The Dream-Quest of Vellitt Boe
- Cover of first edition
- Author: Kij Johnson
- Cover artist: Victo Ngai
- Language: English
- Genre: Fantasy
- Publisher: Tor.com
- Publication date: 2016
- Publication place: United States
- Media type: Paperback, ebook
- Pages: 165 pages
- ISBN: 978-0-7653-9141-4

= The Dream-Quest of Vellitt Boe =

2016 fantasy novella by Kij Johnson

The Dream-Quest of Vellitt Boe is a 2016 fantasy novella by American writer Kij Johnson, revisiting H. P. Lovecraft's The Dream-Quest of Unknown Kadath from the viewpoint of a woman.

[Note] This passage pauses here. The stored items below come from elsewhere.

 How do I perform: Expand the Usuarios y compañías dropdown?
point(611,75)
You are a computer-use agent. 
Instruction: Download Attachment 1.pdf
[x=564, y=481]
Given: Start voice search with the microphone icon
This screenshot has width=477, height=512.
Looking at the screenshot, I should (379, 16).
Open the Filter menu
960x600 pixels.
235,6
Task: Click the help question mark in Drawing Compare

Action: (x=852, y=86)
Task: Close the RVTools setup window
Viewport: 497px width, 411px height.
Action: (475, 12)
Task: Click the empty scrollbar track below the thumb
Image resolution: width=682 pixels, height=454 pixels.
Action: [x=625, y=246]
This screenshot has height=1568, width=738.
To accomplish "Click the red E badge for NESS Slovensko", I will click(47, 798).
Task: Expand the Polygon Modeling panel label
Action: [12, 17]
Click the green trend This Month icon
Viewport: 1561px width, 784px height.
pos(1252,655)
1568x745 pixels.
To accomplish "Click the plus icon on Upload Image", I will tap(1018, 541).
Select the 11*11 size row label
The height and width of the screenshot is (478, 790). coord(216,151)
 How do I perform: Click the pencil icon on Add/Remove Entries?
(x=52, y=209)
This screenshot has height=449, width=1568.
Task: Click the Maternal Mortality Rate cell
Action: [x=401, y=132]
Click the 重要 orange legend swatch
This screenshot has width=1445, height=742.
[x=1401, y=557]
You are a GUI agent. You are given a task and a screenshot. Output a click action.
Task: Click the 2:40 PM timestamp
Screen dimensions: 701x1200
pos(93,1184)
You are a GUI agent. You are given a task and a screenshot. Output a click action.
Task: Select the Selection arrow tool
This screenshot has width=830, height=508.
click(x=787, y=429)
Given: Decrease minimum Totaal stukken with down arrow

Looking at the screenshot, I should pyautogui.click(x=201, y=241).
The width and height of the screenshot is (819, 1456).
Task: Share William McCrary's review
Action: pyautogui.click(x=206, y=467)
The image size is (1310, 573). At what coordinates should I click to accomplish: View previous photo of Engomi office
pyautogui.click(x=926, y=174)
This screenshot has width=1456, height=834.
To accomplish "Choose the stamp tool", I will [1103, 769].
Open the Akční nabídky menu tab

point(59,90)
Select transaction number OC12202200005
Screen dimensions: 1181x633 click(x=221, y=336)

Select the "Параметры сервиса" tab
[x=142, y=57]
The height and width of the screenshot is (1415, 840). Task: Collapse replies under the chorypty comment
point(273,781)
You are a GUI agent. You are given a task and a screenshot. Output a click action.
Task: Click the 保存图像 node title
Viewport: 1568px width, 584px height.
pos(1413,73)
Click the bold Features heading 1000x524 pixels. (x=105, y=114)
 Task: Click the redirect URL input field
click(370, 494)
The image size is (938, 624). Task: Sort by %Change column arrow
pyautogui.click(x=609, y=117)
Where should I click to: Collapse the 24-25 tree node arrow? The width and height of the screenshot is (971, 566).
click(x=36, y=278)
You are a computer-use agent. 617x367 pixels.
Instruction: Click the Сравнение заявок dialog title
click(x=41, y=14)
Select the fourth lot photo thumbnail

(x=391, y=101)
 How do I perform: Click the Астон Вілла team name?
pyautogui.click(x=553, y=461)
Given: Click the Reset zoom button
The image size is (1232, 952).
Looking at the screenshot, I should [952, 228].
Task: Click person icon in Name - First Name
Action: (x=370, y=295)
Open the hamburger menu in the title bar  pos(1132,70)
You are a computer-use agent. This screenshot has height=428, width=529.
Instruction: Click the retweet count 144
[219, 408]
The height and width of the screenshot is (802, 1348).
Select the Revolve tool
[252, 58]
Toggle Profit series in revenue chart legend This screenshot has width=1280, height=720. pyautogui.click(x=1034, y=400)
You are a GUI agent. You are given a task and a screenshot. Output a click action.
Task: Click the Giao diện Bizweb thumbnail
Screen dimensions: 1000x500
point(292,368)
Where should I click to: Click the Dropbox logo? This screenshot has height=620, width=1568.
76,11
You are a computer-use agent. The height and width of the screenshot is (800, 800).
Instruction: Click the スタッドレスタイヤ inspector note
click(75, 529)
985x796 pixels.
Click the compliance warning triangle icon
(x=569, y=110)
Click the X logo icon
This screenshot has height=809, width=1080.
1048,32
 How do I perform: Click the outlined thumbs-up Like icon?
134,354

It was first published in trade paperback and ebook format by Tor.com.

==Synopsis==

When a student at Ulthar Women's College runs off with a man from the Waking World, professor Vellitt Boe — a retired adventurer — must track her down and convince her to return.

==Reception==

The Dream-Quest of Vellitt Boe won the 2017 World Fantasy Award—Long Fiction, and was a finalist for the Nebula Award for Best Novella of 2016, the 2017 Hugo Award for Best Novella, and the 2017 Locus Award for Best Novella.

Publishers Weekly called it "absorbing" and "utterly irresistible", lauding Johnson for "(s)uperb worldbuilding and gorgeous prose".

At National Public Radio, Amal El-Mohtar noted that the story is "perfectly self-contained", and can be appreciated without any knowledge of the source material on which it is based.